For one, the Spartan’s narrow confines and clever hidey-holes induced Jill to keep her things in fastidious order, which kept me off the precipice of claustrophobia and brought me great joy. More importantly, this long trailer in little Patagonia jelled with our new worldview.

If this trip has done anything for us, it’s increased our love for simple things and our desire to live more simply when we get back home. Dos Palmas had everything we needed and nothing we didn’t. A simple place to sleep. A simple place to cook. A simple place to bathe. Outside, there was a gas grill, a fenced yard for the mutts, and a shed with a washer and dryer. Next door was a magical public library where neighborhood dogs roamed the aisles and Gandalf-bearded old men checked their e-mail. (On my third visit to the library, a little boy in the children’s section belted out the entire lyrics to “Black Betty” by Ram Jam. If that’s not a selling point for Patagonia, I don’t know what is.)
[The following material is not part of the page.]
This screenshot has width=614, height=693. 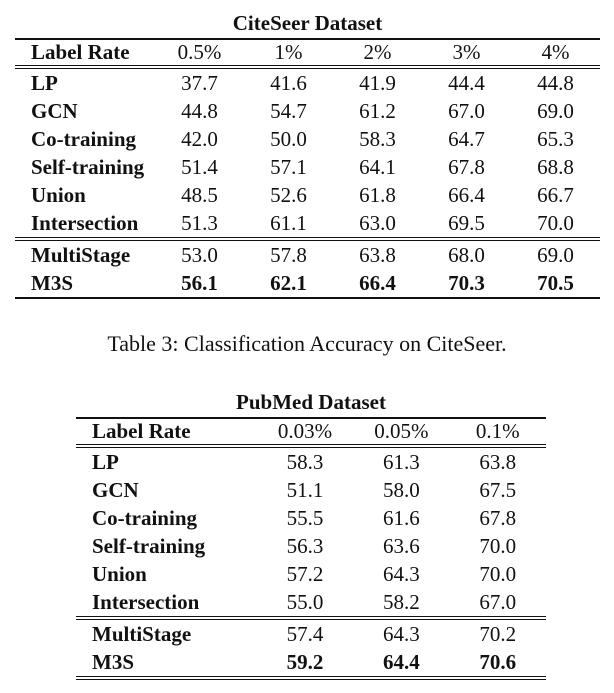 What do you see at coordinates (378, 282) in the screenshot?
I see `cell-value: 66.4` at bounding box center [378, 282].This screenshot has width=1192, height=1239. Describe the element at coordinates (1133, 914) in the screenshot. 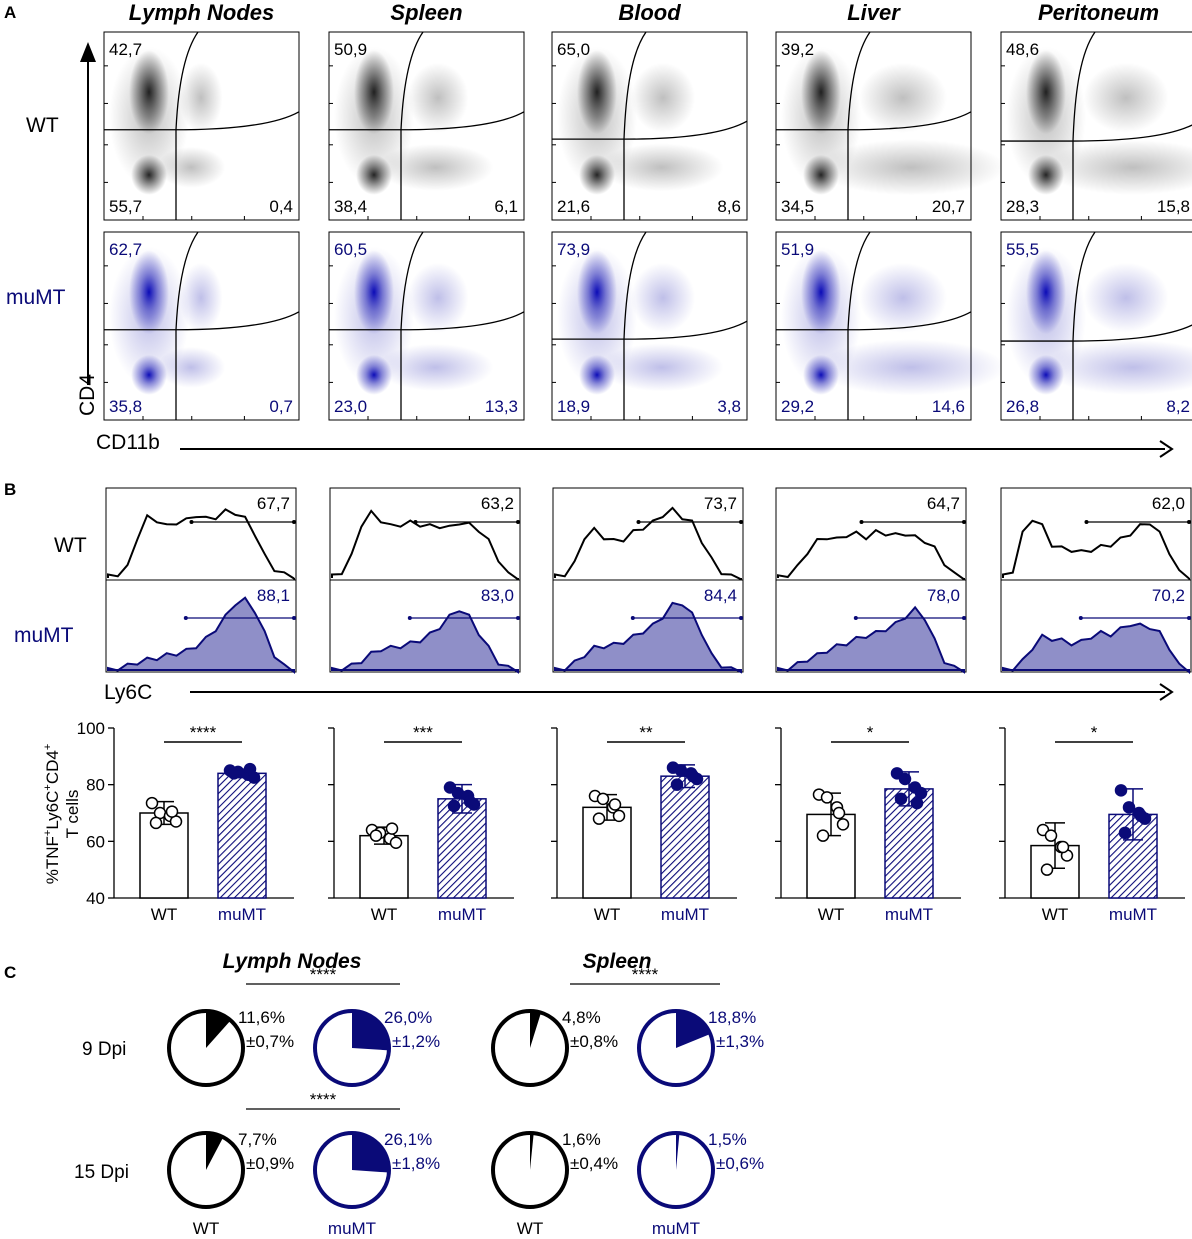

Once the rain gave way to the Southern Arizona sunshine, Jill and I didn’t spend much time inside the trailer; but the time we did spend there — reading by the little windows, lunching at the little kitchen table, watching nightly movies on the little TV — was extraordinarily peaceful. Maybe there’s a theory to be posited here: that the simpler your home, the less time you will spend inside it — but the more rewarding that time will be. Big houses with lots of stuff in them only tie you down, make you soft, hinder you from meeting new people and seeing new scenes. Maybe the world needs more trailers.

Getting outside in Patagonia is a no-brainer. There’s a nature preserve, a national forest and a terminus for the Arizona Trail. And when the day’s done, places like the Velvet Elvis Pizza Company and Wagon Wheel Saloon conspire to keep you away from the trailer just a little longer.

Patagonia fit us. And neither pounding rain, nor a mountain-bike wreck, nor tales of Mexican drug-gang violence could dissuade Jill from pricing property near the Dos Palmas’ lot. It’s pretty cheap by Phoenix standards, even post housing bust. If I turned to Jill tomorrow and said, “Darlin’, let’s sell the house, buy a lot in Patagonia, and go live in a trailer,” I’m pretty she would do it. In fact, I know she would.

But I’m keeping my mouth shut. At least for another eight months.